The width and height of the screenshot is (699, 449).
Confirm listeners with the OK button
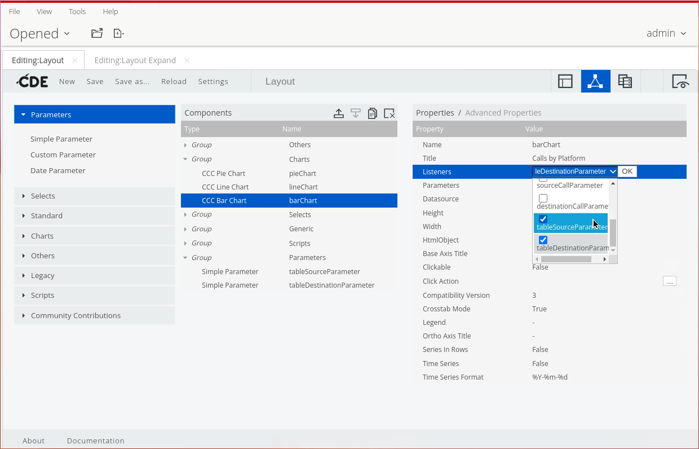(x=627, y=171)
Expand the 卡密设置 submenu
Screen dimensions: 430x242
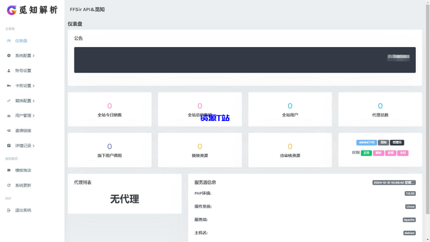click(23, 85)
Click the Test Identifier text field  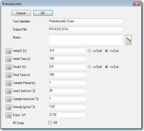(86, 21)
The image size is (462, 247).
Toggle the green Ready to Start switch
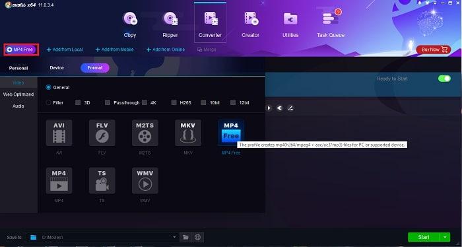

──────────

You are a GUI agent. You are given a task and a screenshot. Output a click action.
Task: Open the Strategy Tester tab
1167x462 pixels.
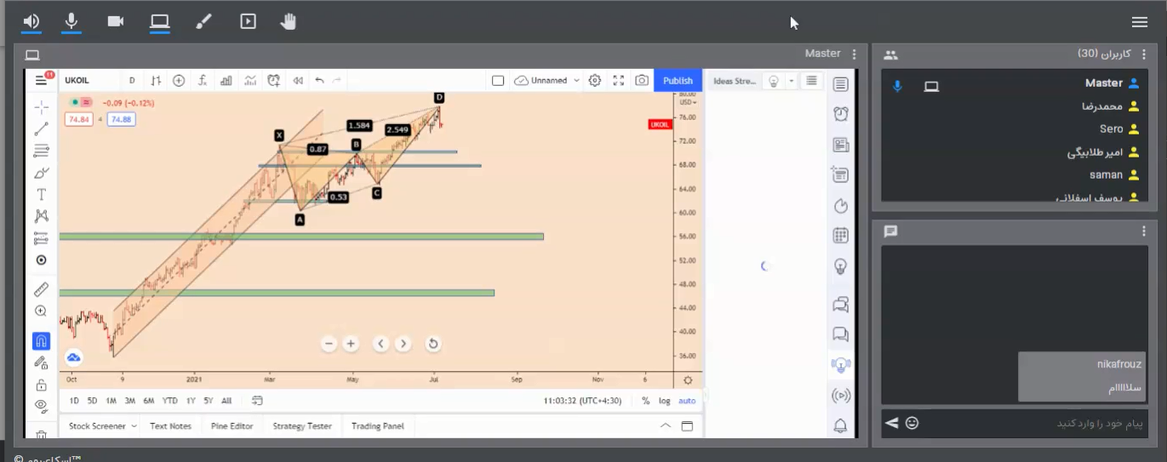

──────────

_Task statement_.
Scan the data above for the word "screenshot", then copy every line that holds it.

_Answer to this exercise_.
The width and height of the screenshot is (699, 449).
You are a GUI agent. You are given a task and a screenshot. Output a click action.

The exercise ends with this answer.